DATA FOR PROCESSING
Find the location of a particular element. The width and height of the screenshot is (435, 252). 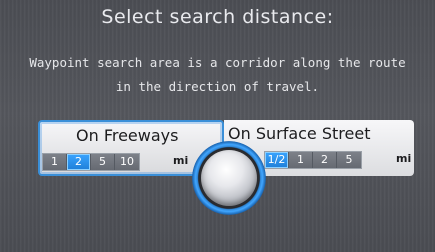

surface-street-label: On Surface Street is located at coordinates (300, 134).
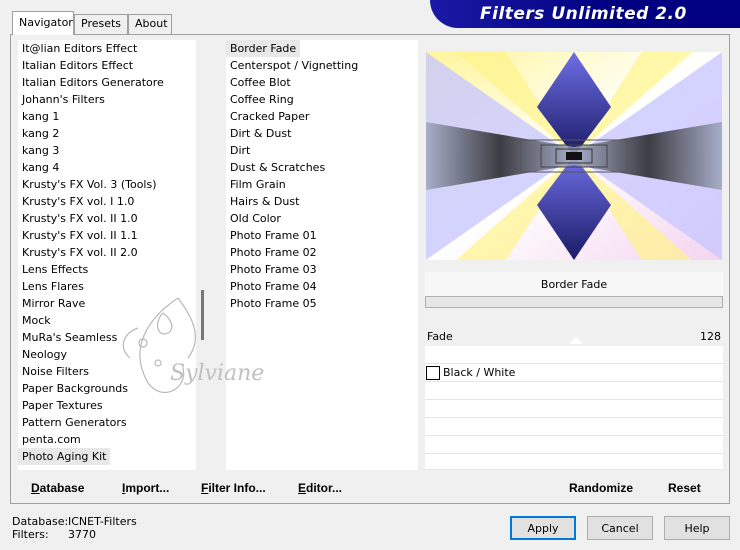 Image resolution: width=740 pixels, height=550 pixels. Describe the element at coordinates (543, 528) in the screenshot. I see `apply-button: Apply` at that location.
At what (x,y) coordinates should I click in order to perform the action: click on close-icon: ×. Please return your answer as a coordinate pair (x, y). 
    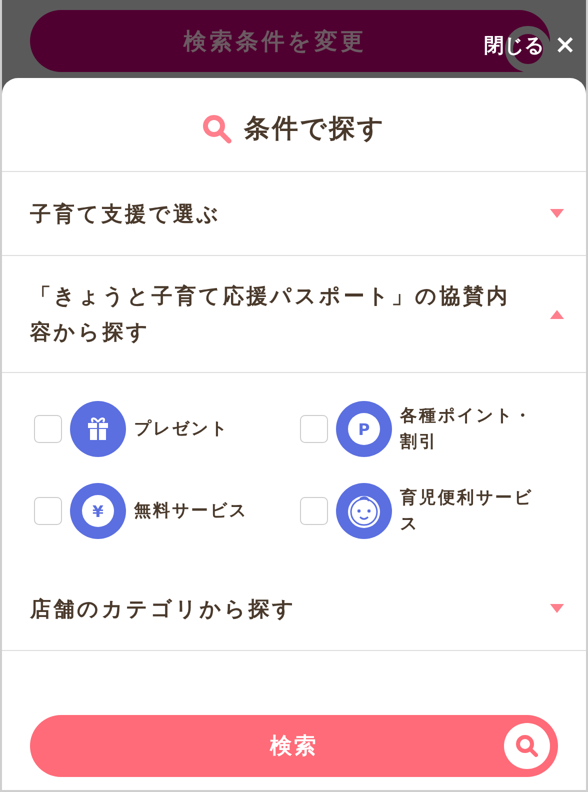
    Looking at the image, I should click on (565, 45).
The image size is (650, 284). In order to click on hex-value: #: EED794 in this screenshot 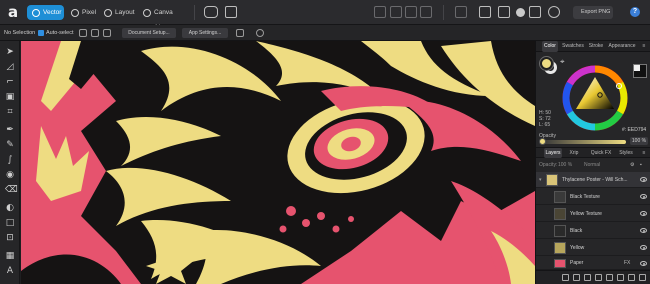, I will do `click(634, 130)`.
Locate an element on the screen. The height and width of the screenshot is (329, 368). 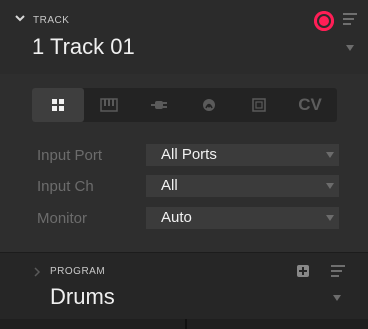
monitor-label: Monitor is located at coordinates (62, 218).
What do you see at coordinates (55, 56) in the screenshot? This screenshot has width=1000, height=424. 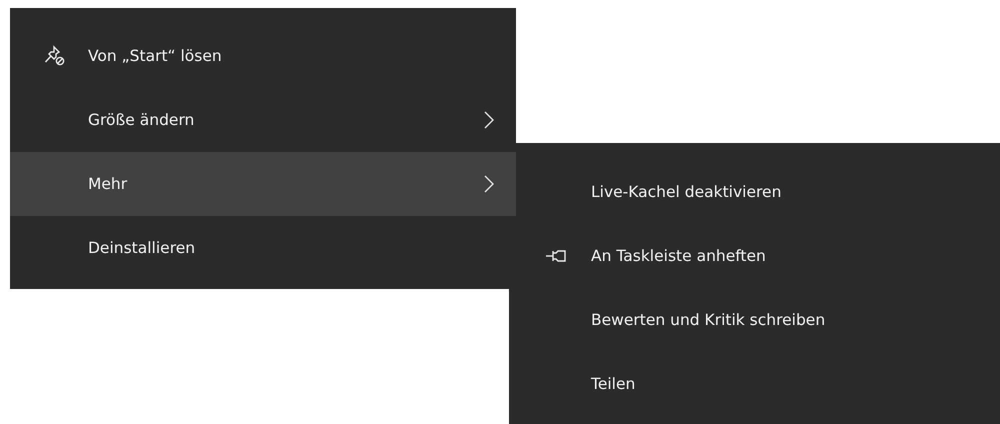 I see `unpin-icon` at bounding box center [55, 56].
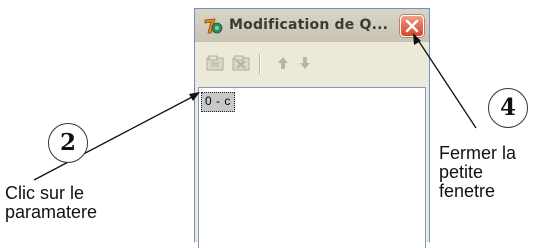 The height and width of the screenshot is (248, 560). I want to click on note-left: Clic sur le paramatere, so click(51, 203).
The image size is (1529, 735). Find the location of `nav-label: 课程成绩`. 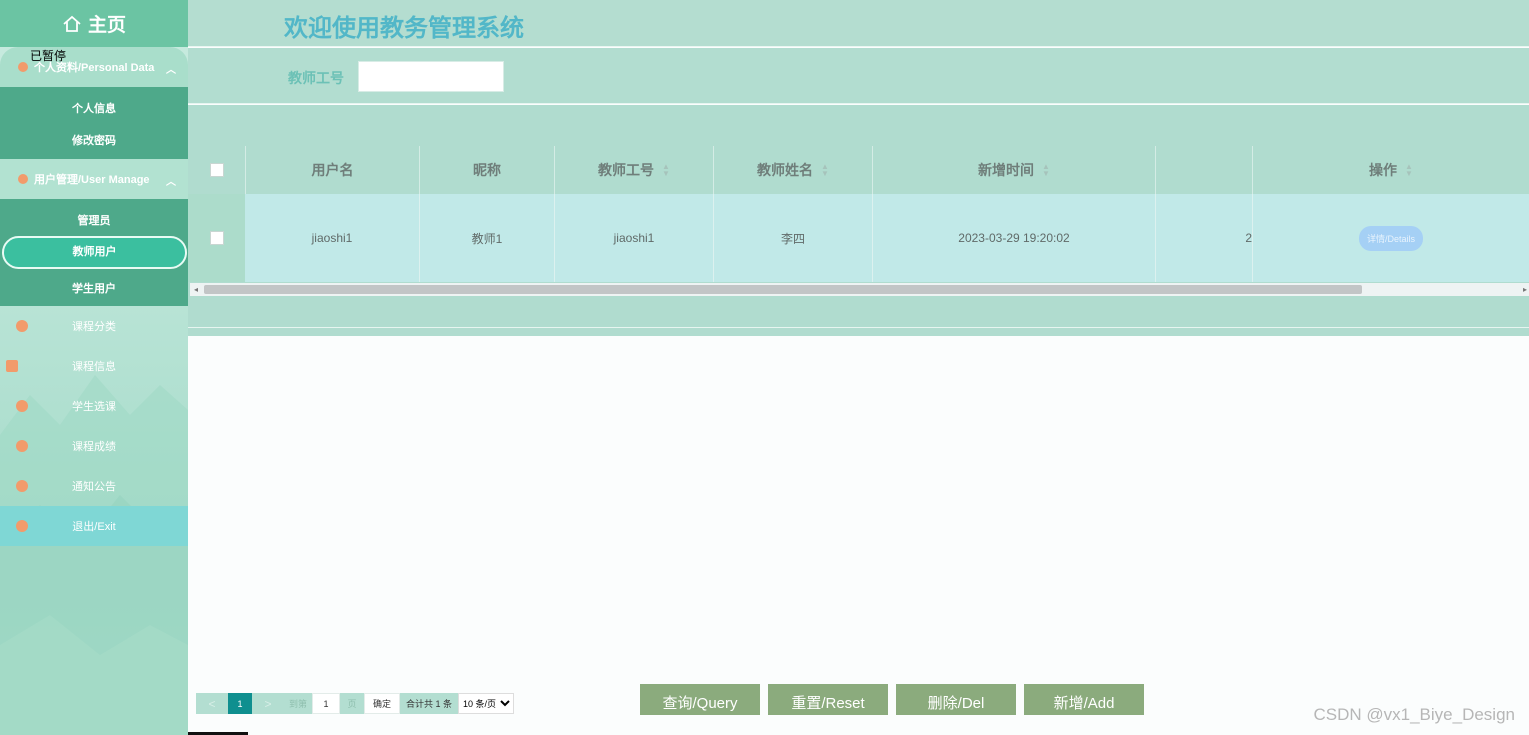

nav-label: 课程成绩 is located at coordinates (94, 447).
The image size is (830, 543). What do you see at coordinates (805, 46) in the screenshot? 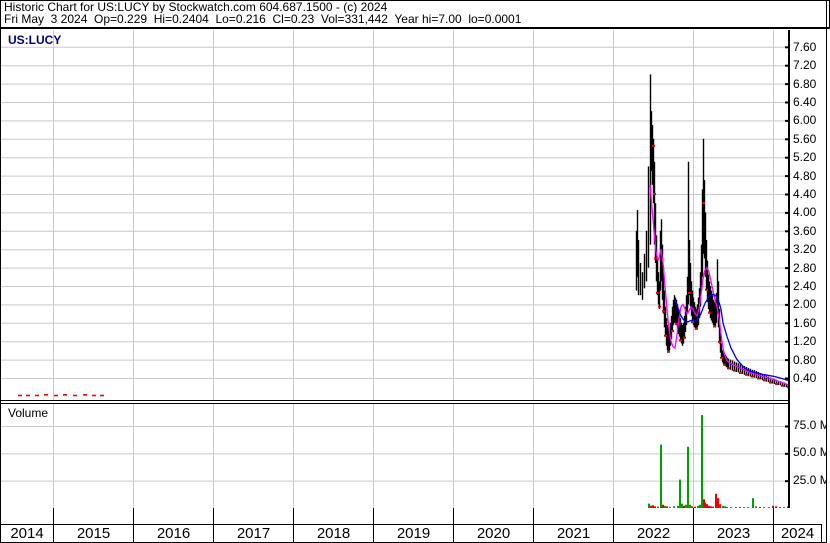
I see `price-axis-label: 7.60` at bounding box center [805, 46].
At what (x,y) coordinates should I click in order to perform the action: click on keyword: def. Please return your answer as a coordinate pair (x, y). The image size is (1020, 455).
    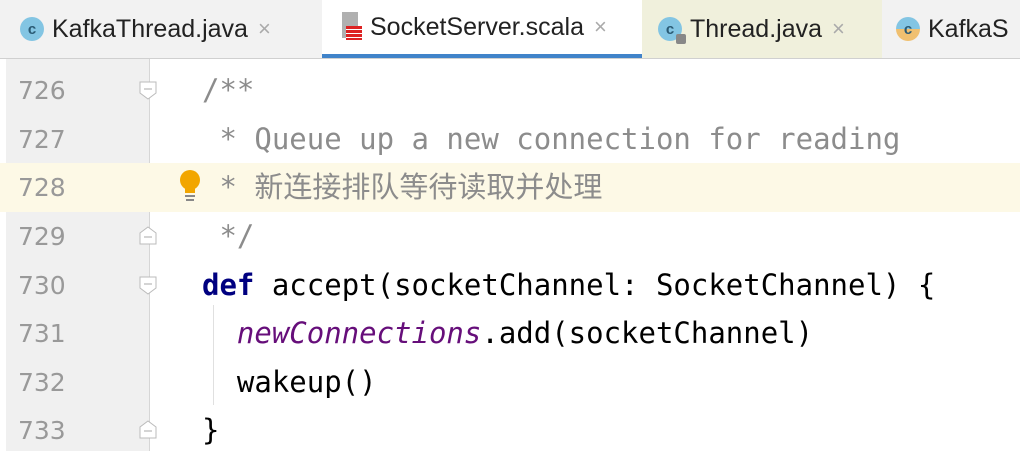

---

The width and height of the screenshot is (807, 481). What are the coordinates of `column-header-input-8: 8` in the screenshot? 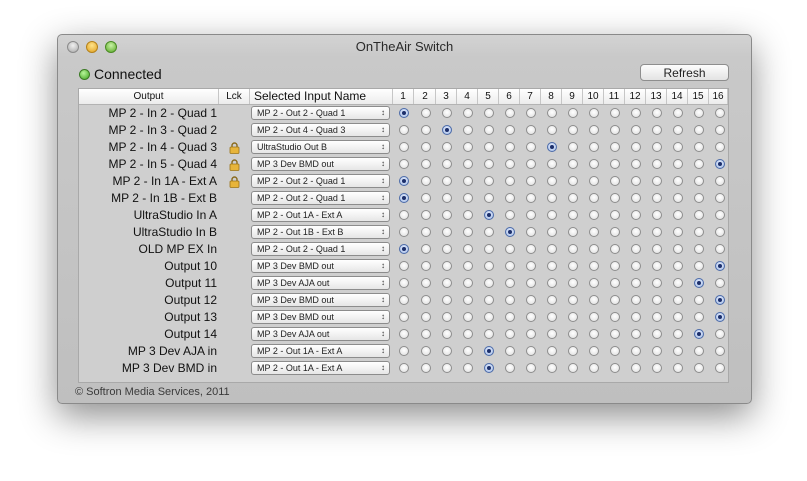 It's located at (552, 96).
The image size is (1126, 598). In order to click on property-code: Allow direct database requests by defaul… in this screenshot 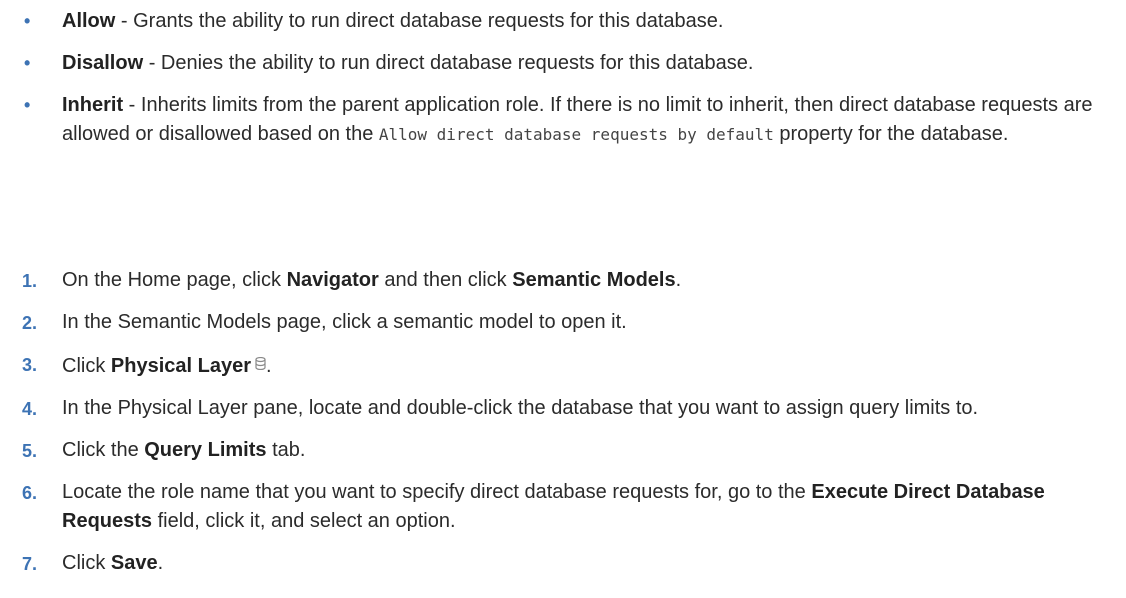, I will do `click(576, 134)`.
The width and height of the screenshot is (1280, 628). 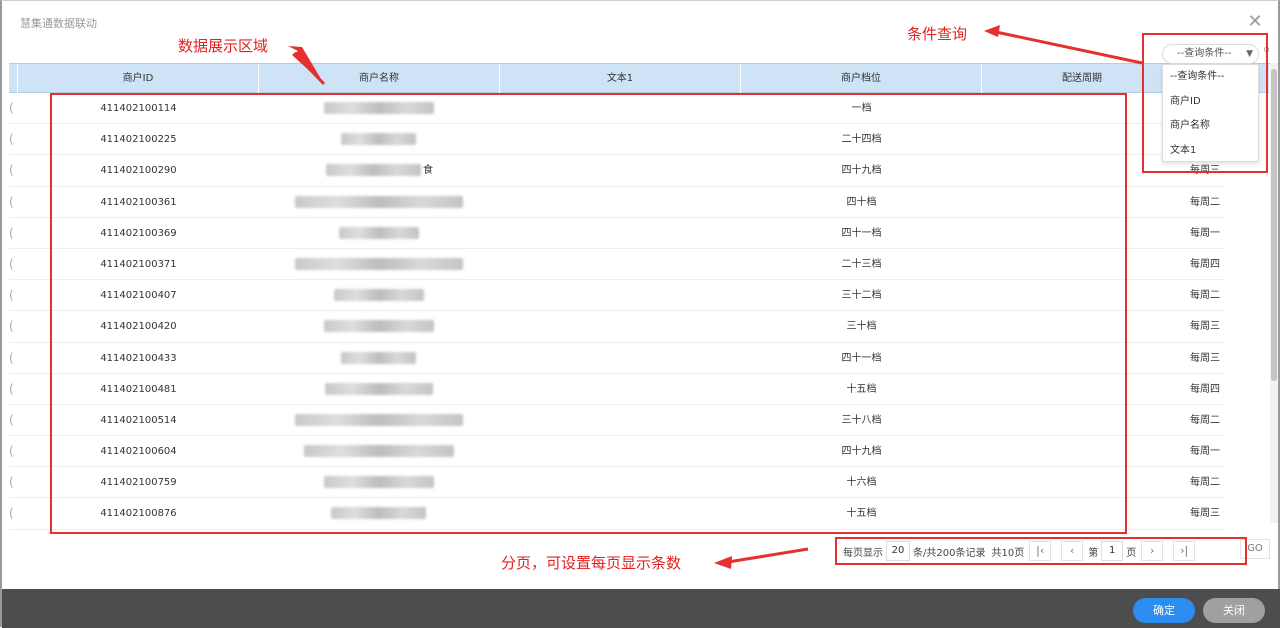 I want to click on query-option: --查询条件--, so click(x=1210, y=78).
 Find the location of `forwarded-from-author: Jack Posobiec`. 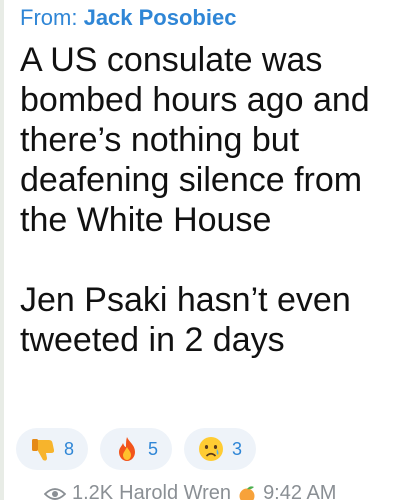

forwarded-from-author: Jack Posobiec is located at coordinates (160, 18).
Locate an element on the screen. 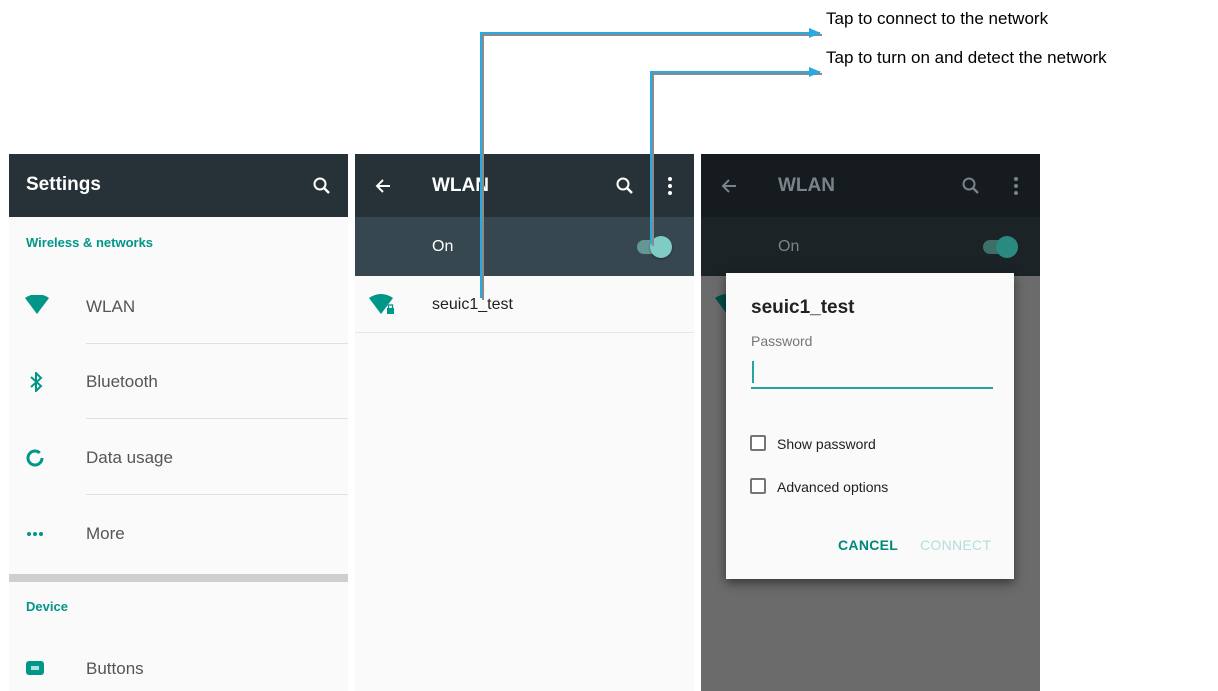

YOUR OBJECTIVE
Rewrite the stretch of lines from the one containing "Find the location of a" through the one containing "surface-street-label: On Surface" as a Markdown table with the columns Row and Line, numbering each row, skipping blank lines and leaving out the pictures.

ANSWER TO THIS PROBLEM
| Row | Line |
|---|---|
| 1 | Find the location of a particular element. The width and height of the screenshot is (435, 252).  |
| 2 | surface-street-label: On Surface Street is located at coordinates (300, 134). |